__WHAT TO DO__
In the material from the line with "Find the location of a" to the line with "forward-icon is located", swap "particular" for "specific". Leave all else unchanged, and give back only those lines without the pictures.

__DATA FOR ANALYSIS__
####
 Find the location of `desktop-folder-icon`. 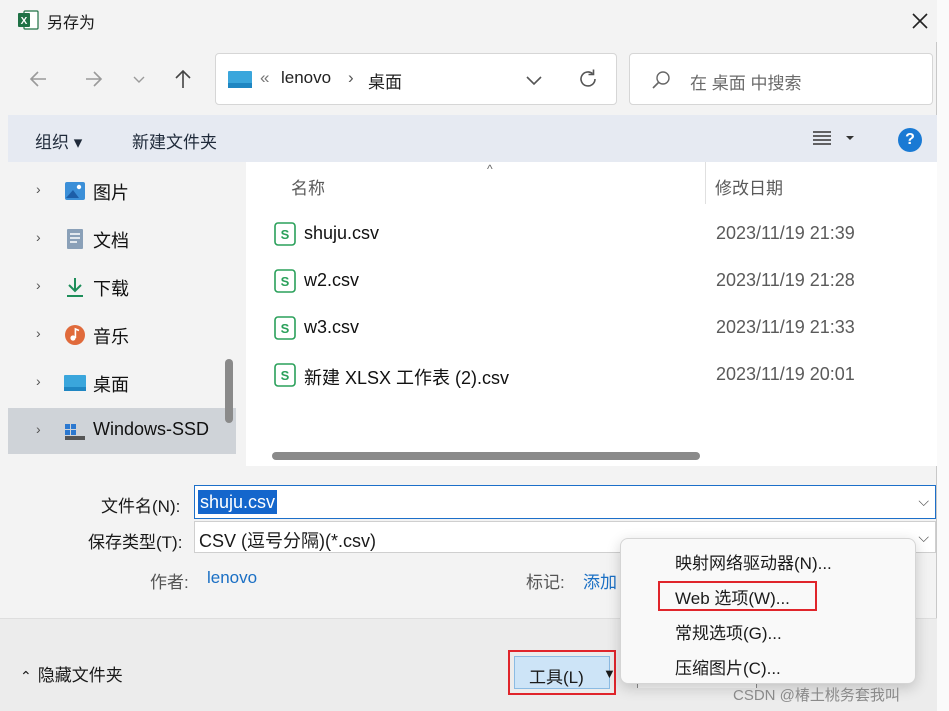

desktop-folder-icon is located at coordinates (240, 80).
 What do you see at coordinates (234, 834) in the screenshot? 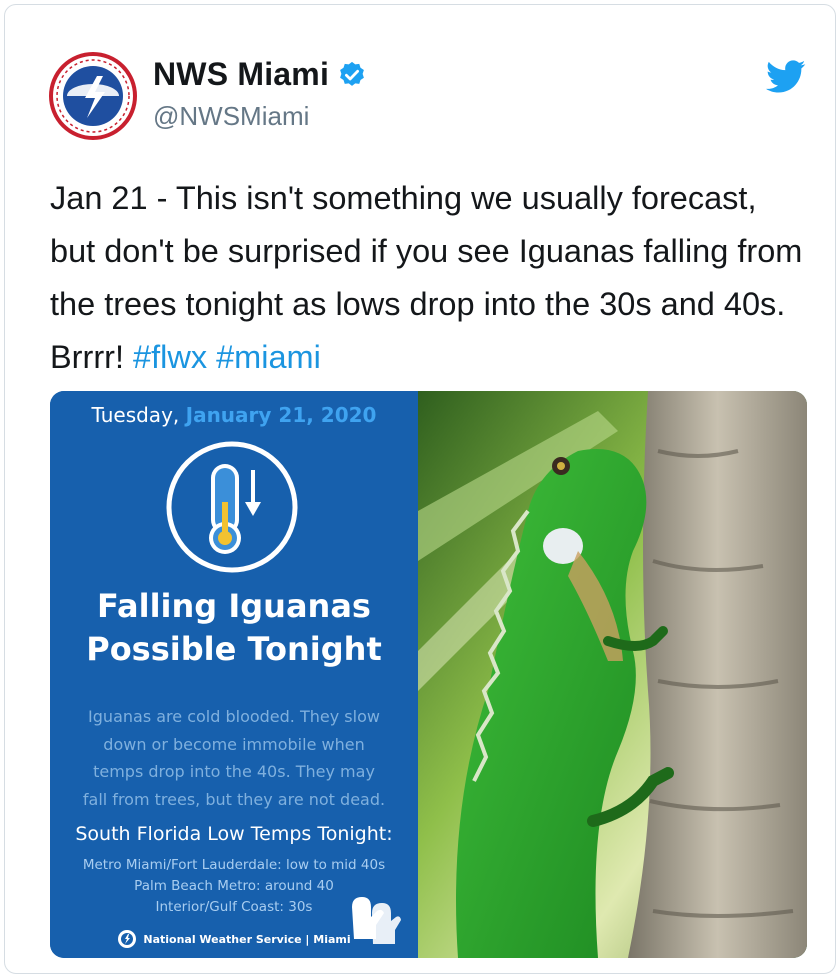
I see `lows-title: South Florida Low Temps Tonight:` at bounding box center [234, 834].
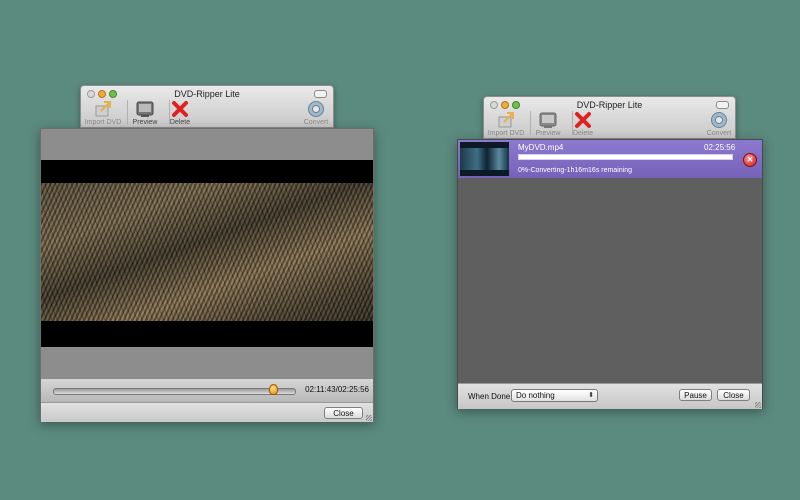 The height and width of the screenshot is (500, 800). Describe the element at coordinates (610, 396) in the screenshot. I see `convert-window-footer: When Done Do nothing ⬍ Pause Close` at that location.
####
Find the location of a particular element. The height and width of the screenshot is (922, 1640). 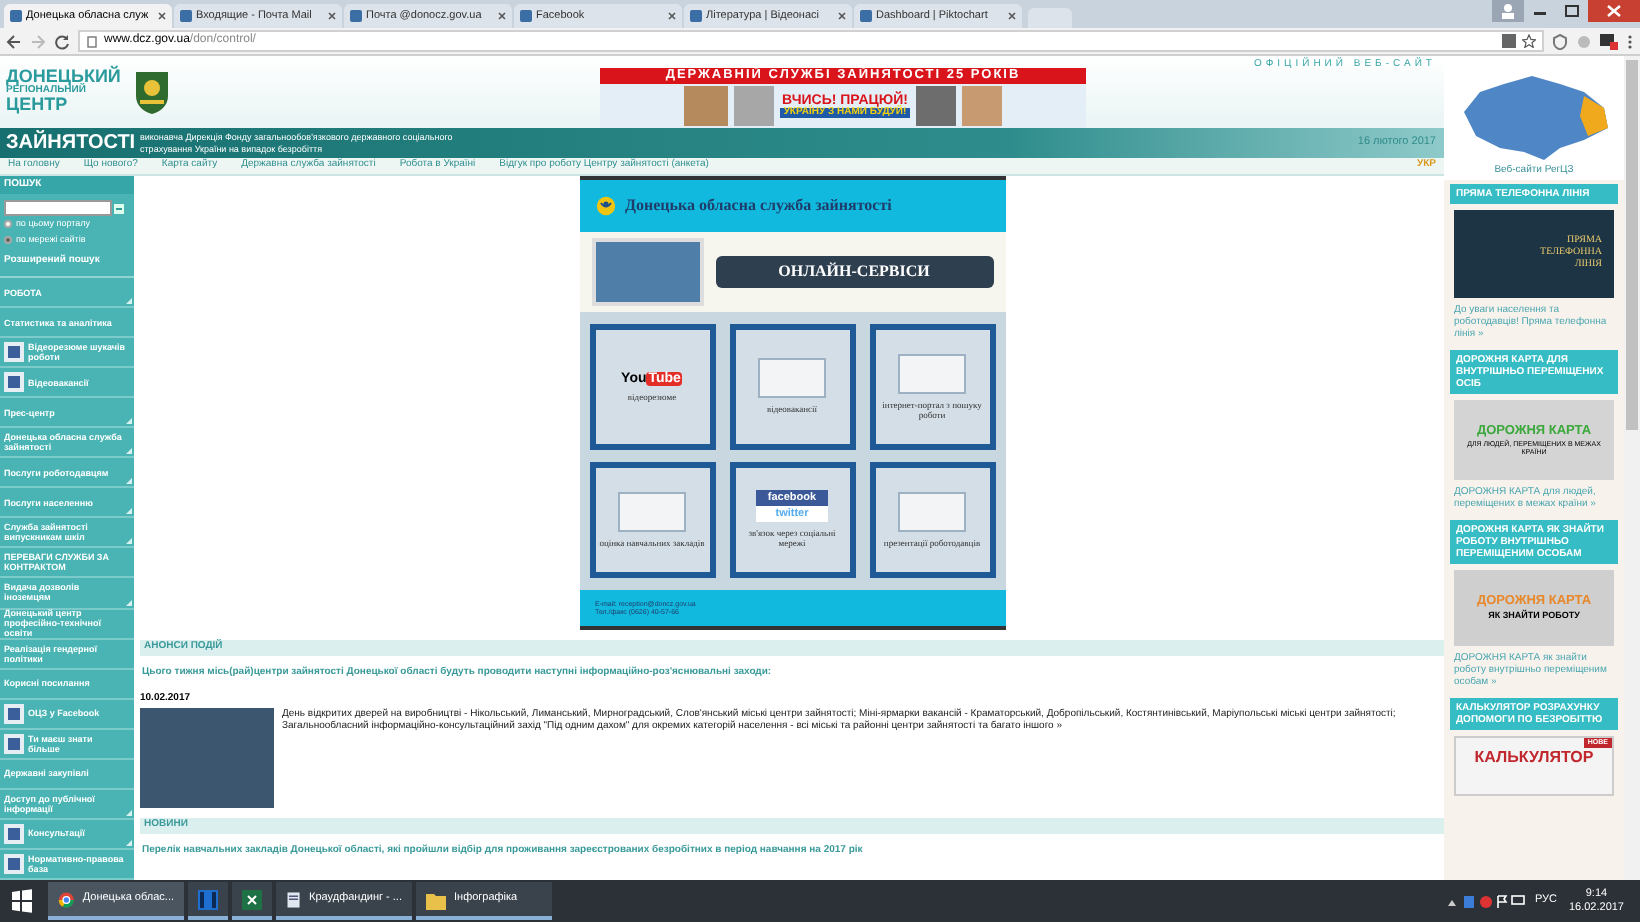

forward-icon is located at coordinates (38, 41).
####
__SOLVED EXERCISE__
Find the location of a specific element. The height and width of the screenshot is (922, 1640). 

forward-icon is located at coordinates (38, 41).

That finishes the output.